(Input for this task):
★ ★ ★

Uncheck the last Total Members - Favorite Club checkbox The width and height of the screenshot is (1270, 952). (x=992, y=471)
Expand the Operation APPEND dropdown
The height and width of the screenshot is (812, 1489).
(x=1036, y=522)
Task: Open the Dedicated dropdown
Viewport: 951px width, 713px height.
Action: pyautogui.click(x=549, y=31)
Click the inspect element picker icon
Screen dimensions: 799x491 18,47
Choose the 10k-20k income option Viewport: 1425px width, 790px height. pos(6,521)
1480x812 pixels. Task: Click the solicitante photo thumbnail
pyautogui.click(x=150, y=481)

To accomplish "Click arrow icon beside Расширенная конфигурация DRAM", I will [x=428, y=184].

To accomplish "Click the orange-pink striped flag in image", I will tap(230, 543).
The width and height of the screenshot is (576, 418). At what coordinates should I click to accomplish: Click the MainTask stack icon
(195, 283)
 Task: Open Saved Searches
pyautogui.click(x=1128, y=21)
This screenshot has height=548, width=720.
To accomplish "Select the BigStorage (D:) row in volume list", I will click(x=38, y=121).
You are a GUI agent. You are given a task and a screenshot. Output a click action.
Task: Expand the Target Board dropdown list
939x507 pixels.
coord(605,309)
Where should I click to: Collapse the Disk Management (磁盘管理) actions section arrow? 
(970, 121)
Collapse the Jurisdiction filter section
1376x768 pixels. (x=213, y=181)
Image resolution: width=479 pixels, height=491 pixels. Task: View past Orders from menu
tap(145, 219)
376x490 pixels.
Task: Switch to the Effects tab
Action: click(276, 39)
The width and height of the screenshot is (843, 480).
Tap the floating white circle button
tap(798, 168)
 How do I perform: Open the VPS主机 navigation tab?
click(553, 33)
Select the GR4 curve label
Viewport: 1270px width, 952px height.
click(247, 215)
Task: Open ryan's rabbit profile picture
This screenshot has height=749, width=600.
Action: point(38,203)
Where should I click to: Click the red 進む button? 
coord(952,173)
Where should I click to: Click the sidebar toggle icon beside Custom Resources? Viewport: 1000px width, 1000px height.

★ ★ ★

(Requirement): The records above should be returned exactly.

(Answer for this exercise):
Uncheck the last Total Members - Favorite Club checkbox The width and height of the screenshot is (1270, 952). (x=992, y=471)
Expand the Operation APPEND dropdown
The height and width of the screenshot is (812, 1489).
(x=1036, y=522)
Task: Open the Dedicated dropdown
Viewport: 951px width, 713px height.
Action: pyautogui.click(x=549, y=31)
Click the inspect element picker icon
Screen dimensions: 799x491 18,47
Choose the 10k-20k income option Viewport: 1425px width, 790px height. pos(6,521)
1480x812 pixels. Task: Click the solicitante photo thumbnail
pyautogui.click(x=150, y=481)

To accomplish "Click arrow icon beside Расширенная конфигурация DRAM", I will [x=428, y=184].

To accomplish "Click the orange-pink striped flag in image", I will tap(230, 543).
The width and height of the screenshot is (576, 418). At what coordinates should I click to accomplish: Click the MainTask stack icon
(195, 283)
 Task: Open Saved Searches
pyautogui.click(x=1128, y=21)
This screenshot has height=548, width=720.
To accomplish "Select the BigStorage (D:) row in volume list", I will click(x=38, y=121).
You are a GUI agent. You are given a task and a screenshot. Output a click action.
Task: Expand the Target Board dropdown list
939x507 pixels.
coord(605,309)
Where should I click to: Collapse the Disk Management (磁盘管理) actions section arrow? 
(970, 121)
Collapse the Jurisdiction filter section
1376x768 pixels. (x=213, y=181)
Image resolution: width=479 pixels, height=491 pixels. Task: View past Orders from menu
tap(145, 219)
376x490 pixels.
Task: Switch to the Effects tab
Action: click(276, 39)
The width and height of the screenshot is (843, 480).
Tap the floating white circle button
tap(798, 168)
 How do I perform: Open the VPS主机 navigation tab?
click(553, 33)
Select the GR4 curve label
Viewport: 1270px width, 952px height.
click(247, 215)
Task: Open ryan's rabbit profile picture
This screenshot has height=749, width=600.
Action: point(38,203)
Where should I click to: Click the red 進む button? 
coord(952,173)
Where should I click to: Click the sidebar toggle icon beside Custom Resources? Viewport: 1000px width, 1000px height.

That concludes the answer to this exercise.